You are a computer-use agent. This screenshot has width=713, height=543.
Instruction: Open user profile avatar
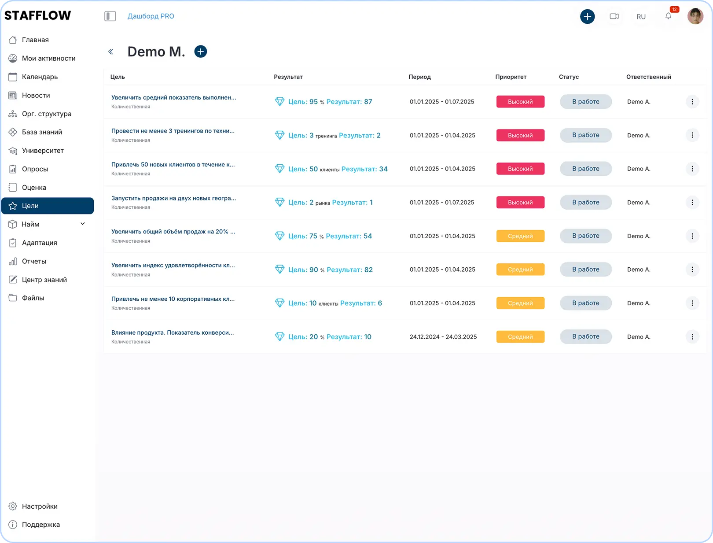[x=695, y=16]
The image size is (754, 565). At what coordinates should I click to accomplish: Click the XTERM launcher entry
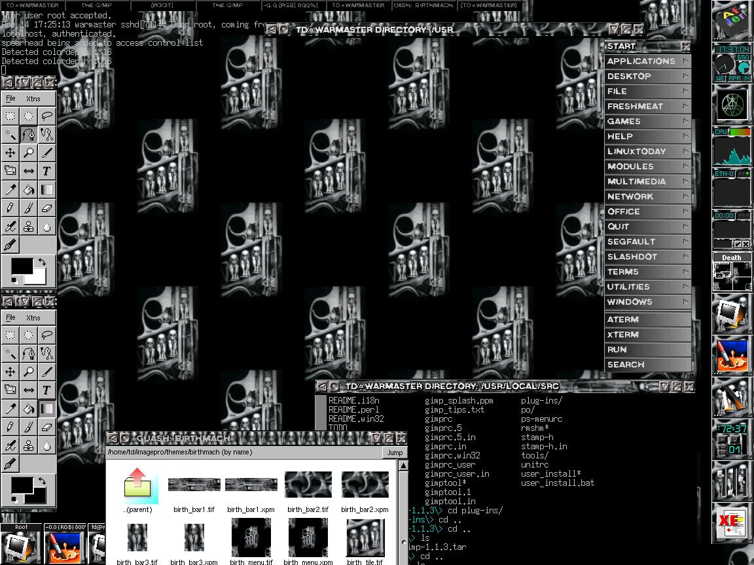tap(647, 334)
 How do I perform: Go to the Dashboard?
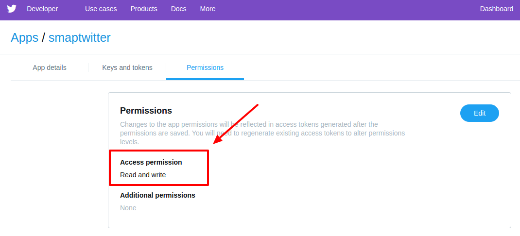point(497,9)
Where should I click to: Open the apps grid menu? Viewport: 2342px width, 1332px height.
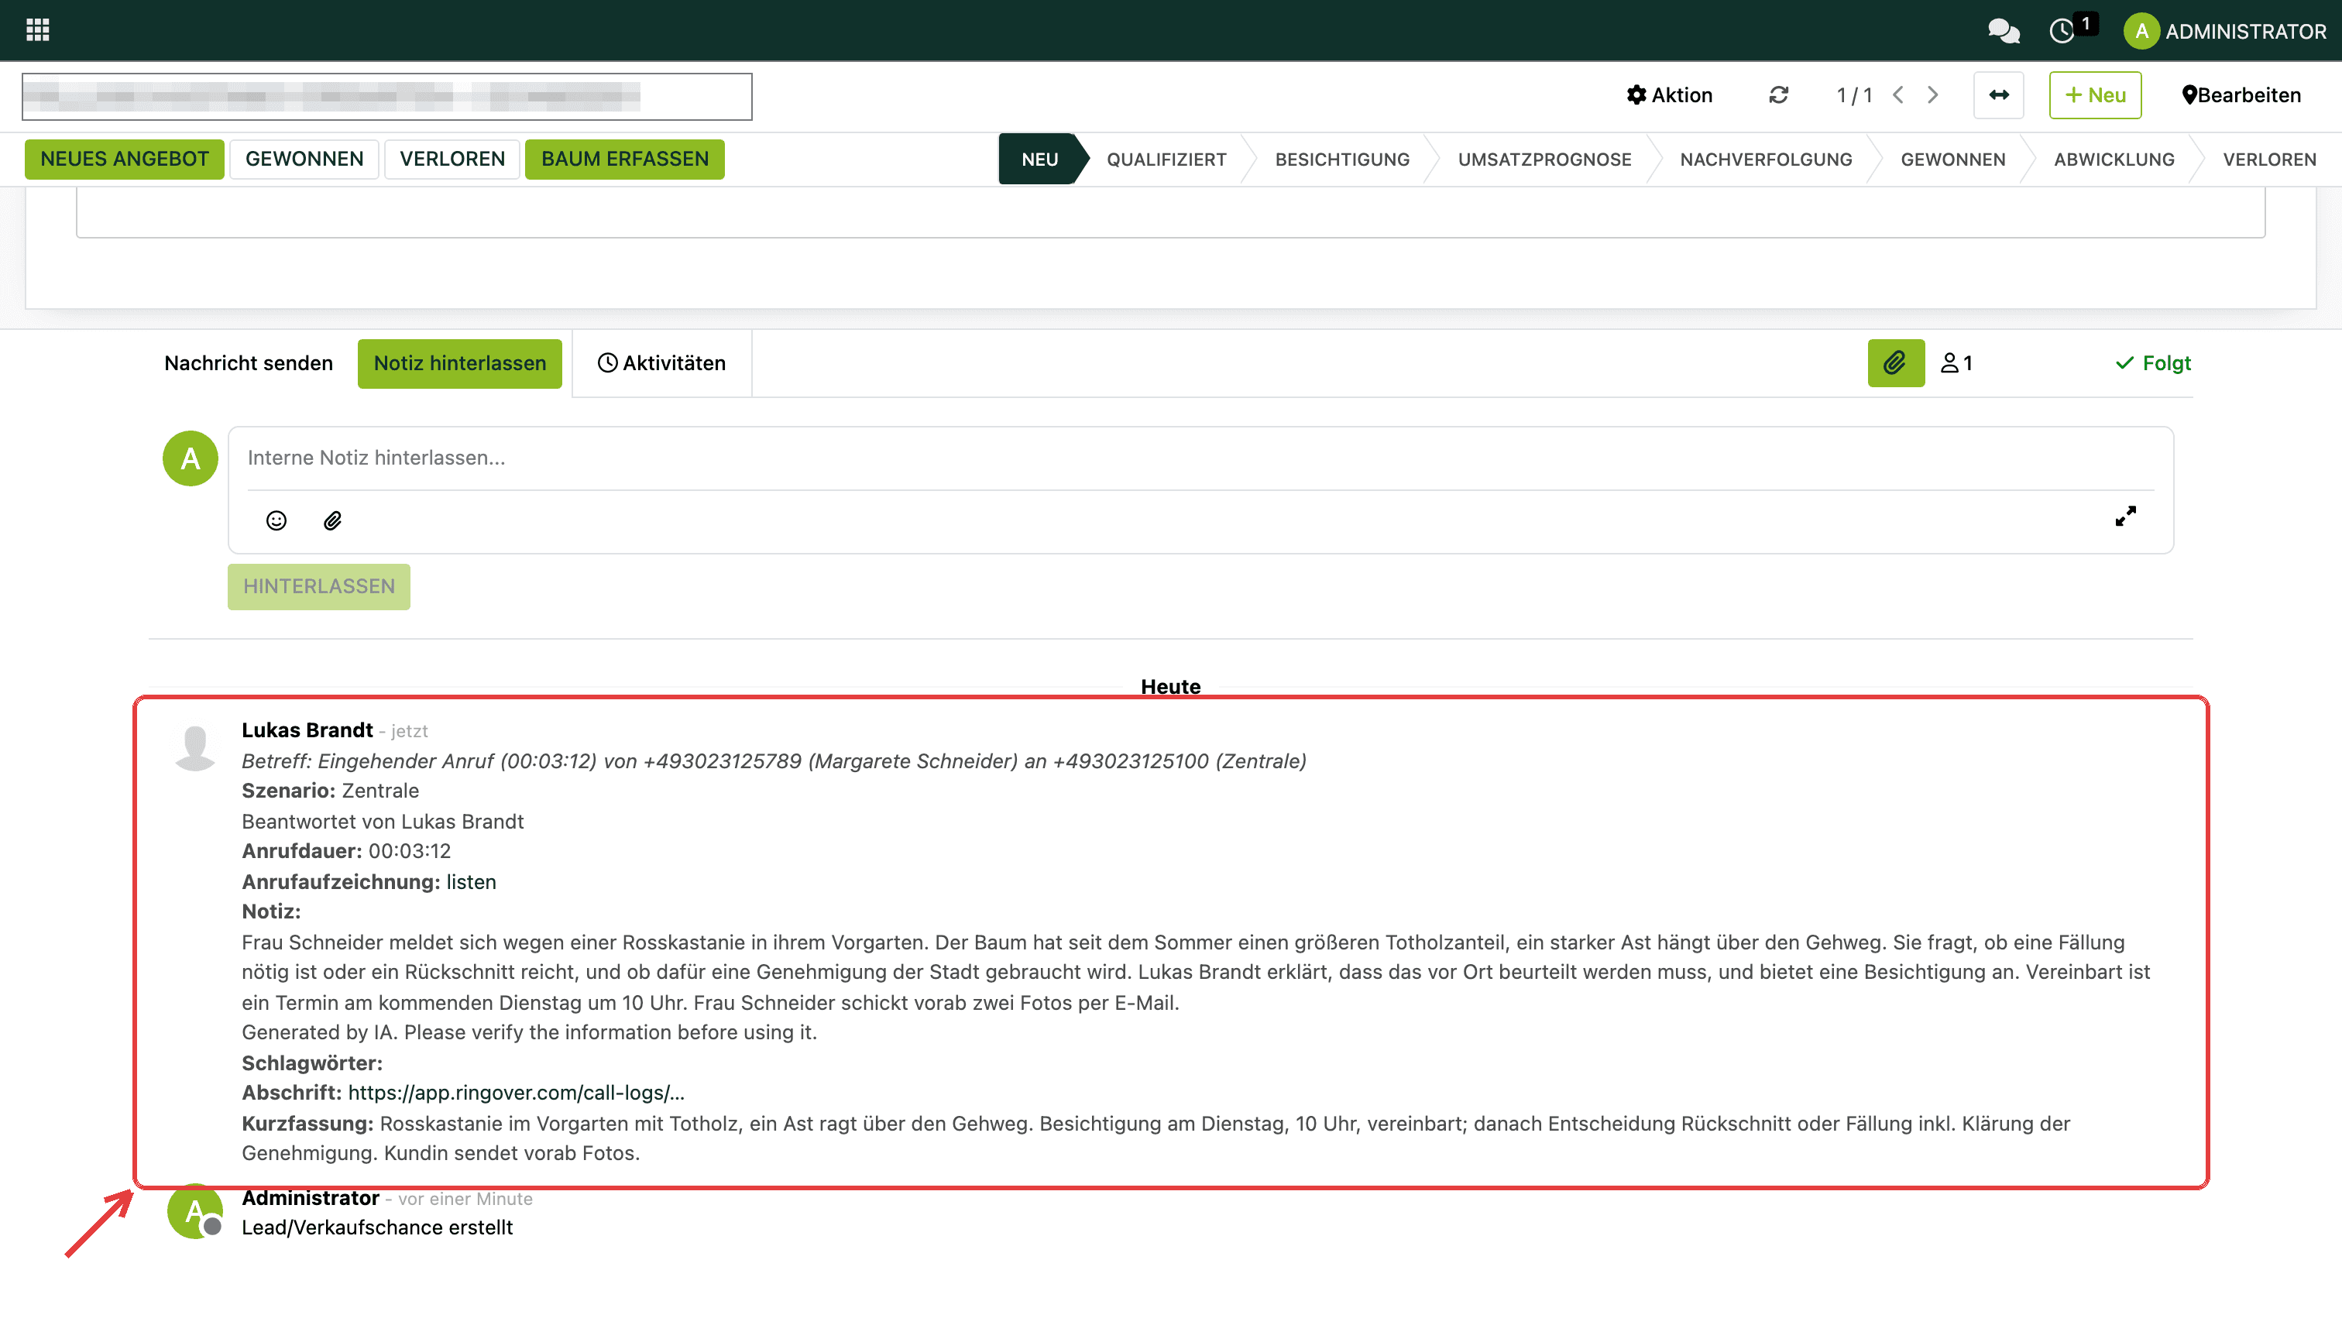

※ ※ ※

→ **EXERCISE BRIEF**
Without the pictures, transcribe exactly the lines above from the one containing "The image size" through the last.

→ **TASK SOLUTION**
The image size is (754, 565). At what coordinates should I click to accomplish: Click the XTERM launcher entry
tap(647, 334)
 How do I perform: Go to the Dashboard?
point(497,9)
Where should I click to: Open the apps grid menu? Viewport: 2342px width, 1332px height.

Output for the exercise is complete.